Il Programma alimentare mondiale ha lanciato un'applicazione per smartphone che permetterà a tutti di aiutare con pochi centesimi i rifugiati siriani.

Il Programma alimentare mondiale (WFP) ha appena lanciato in tutto il Mondo un’applicazione per smartphone che permetterà agli utenti, in pochi e rapidi passaggi, di aiutare i rifugiati siriani donando un pasto ai bambini ospiti dei vari campi disseminati fuori dalla Siria.

ShareTheMeal, questo il nome dell’app sviluppata da Sebastian Stricker e Bernhard Kowatsch, è stata inizialmente lanciata in Germania, Austria e Svizzera ed ha permesso in poche settimane di fornire, grazie al coinvolgimento di 120 mila utenti, di fornire più di 1.7 milioni di pasti per i bambini del Lesotho.

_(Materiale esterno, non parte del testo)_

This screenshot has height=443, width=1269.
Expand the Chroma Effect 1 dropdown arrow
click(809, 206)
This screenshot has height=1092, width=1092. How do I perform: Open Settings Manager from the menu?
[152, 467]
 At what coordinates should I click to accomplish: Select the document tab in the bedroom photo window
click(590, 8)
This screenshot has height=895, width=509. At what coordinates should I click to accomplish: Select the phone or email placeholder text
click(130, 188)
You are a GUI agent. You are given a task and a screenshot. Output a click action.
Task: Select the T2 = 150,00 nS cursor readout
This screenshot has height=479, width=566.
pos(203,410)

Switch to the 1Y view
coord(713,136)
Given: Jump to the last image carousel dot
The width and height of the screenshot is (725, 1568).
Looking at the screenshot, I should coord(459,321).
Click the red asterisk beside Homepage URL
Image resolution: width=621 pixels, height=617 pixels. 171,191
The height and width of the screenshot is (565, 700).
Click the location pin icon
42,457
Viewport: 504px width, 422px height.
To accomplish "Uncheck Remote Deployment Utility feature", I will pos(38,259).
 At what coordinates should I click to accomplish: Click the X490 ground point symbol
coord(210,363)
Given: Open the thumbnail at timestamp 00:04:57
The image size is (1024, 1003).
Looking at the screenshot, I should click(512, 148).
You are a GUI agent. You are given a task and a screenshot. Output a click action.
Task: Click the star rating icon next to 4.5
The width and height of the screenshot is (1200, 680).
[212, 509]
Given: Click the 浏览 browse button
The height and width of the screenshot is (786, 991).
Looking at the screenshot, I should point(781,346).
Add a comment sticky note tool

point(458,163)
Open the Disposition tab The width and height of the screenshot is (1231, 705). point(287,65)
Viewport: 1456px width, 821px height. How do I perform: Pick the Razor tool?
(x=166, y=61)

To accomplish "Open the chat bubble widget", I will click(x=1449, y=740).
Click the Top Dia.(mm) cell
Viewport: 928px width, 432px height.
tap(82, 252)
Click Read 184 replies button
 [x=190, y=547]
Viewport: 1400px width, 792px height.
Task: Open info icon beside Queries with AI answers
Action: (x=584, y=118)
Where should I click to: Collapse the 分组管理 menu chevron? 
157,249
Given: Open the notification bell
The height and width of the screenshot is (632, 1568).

Ora la campagna si è spostata nel nord della Giordania, dove si trova il campo per rifugiati di Za'atari, che ospita quasi 80 mila rifugiati siriani.

Quello che viene chiesto agli utenti è di donare un minimo di 40 centesimi di euro, l’equivalente di un pasto per uno dei bambini lì ospitati. Si può contribuire con soli 40 centesimi oppure decidere di dare un contributo maggiore e donare 2.80€ per sfamare un bambino per una settimana, 12€ per un mese, 36€ per tre mesi e 146€ per un intero anno.

La donazione è singola e donando anche soltanto 0.40€ non verrà attivato alcun pagamento ricorrente: per una seconda o una terza donazione, insomma, dovrete riaprire l’app ed eseguire nuovamente il procedimento. Al World Food Programme, agenzia delle Nazioni Unite che si occupa di assistenza alimentare, andranno 5 centesimi di ogni donazione per coprire le spese generali, il resto andrà direttamente per i pasti dei bambini.

L’app, come potete vedere negli screenshot in apertura, è davvero semplice da utilizzare, tutto viene spiegato nei minimi dettagli e ogni transazione viene eseguita secondo i massimi standard di sicurezza.

Il progetto è ambizioso, “Insieme possiamo sconfiggere la fame nel Mondo”, ma i dati parlano chiaro: in tutto il Mondo gli smartphone superano numericamente i bambini affamati 20 a 1, basta fare i calcoli per capire che tutti insieme, con un piccolissimo sacrificio, possiamo fare la differenza. Vi invitiamo, per tutte le informazioni sull’iniziativa, a collegarvi al sito ufficiale di ShareTheMeal e a consultare le dettagliatissime FAQ.